September 28, 2010How to

The River

One of the problems elasticsearch aims at solving is “the river” problem. The River is the stream of constant data and somehow finding a way to waddle through it and make something meaningful out of it.

That constant data stream can come in different forms and from different sources. It can come directly from a user in an application that uses elasticsearch directly. For example, publishing a new status message, a new blog comment, or a review of a restaurant on apps that automatically apply that change to elasticsearch.

Another option is for the data to be pushed to elasticsearch. For example, flume, cloudera log aggregator, can use an elasticsearch sink to push log changes to elasticsearch.

The last option, and the one discussed here is where data is pulled from one source and applied to elasticsearch.

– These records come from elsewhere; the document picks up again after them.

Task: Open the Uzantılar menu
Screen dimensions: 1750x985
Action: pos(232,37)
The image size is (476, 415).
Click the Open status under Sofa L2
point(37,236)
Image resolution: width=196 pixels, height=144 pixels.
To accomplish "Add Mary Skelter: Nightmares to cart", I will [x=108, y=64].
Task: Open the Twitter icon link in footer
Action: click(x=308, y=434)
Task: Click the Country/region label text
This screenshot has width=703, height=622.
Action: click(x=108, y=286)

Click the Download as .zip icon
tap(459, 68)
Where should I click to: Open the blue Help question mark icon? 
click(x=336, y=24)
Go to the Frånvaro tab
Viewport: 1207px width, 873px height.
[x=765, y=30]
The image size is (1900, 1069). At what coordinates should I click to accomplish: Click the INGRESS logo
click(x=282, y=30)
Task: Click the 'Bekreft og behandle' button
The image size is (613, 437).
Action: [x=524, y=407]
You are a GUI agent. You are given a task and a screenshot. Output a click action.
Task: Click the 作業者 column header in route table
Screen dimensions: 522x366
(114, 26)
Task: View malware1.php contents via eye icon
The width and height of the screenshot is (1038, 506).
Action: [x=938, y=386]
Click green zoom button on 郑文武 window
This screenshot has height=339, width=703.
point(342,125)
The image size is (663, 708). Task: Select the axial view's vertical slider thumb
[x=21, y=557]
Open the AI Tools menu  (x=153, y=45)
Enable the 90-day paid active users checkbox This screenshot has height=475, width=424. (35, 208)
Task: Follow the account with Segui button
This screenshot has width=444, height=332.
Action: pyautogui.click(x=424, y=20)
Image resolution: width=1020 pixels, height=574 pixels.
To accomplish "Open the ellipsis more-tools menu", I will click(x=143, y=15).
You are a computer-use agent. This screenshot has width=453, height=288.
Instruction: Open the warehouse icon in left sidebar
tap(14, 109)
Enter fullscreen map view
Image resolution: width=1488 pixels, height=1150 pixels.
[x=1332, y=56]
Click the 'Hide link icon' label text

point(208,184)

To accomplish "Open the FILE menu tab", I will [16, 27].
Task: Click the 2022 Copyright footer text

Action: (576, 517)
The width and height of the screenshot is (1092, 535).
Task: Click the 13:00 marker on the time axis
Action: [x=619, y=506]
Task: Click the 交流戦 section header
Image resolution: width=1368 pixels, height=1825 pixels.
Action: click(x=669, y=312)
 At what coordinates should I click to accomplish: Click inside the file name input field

As an example, someone can write a twitter component that listens on twitter stream updates, and apply them to elasticsearch.

Those type of components, aside from writing the core code that does it, require additional services to be provided for them. For example, the twitter component will require failover support (if it fails, start it on another node), and possibly state storage (what was the last tweet indexed).

Rivers in elasticsearch provides just that. A river is a service running within elasticsearch cluster and tries and solve the third type of integration point mentioned above. Rivers are allocated to nodes within the cluster. Are provided with automatic failover in case of node failure, and allow to store state associated with them.

The River implementation is a bit of a cheat , rivers are simply represented as different types within an index called _river. Creating them is as simple as creating a document named _meta within the river (type). Deleting them is just a matter of deleting the river (type). And last, they can easily store state as addition document(s) within the index type.

ElasticSearch has a framework support for rivers, and upcoming 0.11 version will come with several different implementations of rivers. The one covered here is the twitter river. Here is how it can be created:

curl -XPUT localhost:9200/_river/my_twitter_river/_meta -d '
{
    "type" : "twitter",
    "twitter" : {
        "user" : "twitter_user",
        "password" : "twitter_passowrd"
    }
}
'

Once created, the global stream of changes, a.k.a the hose will start to be indexed into elasticsearch (including all the relevant metadata, like geo location, places, replies, and so on). Think about the power and capabilities you get with all that data indexed in elasticsearch .

Deleting the twitter river is as simple as:

curl -XDELETE localhost:9200/_river/my_twitter_river

The twitter river will be provided as a plugin in 0.11, and can be easily installed using plugin -install river-twitter.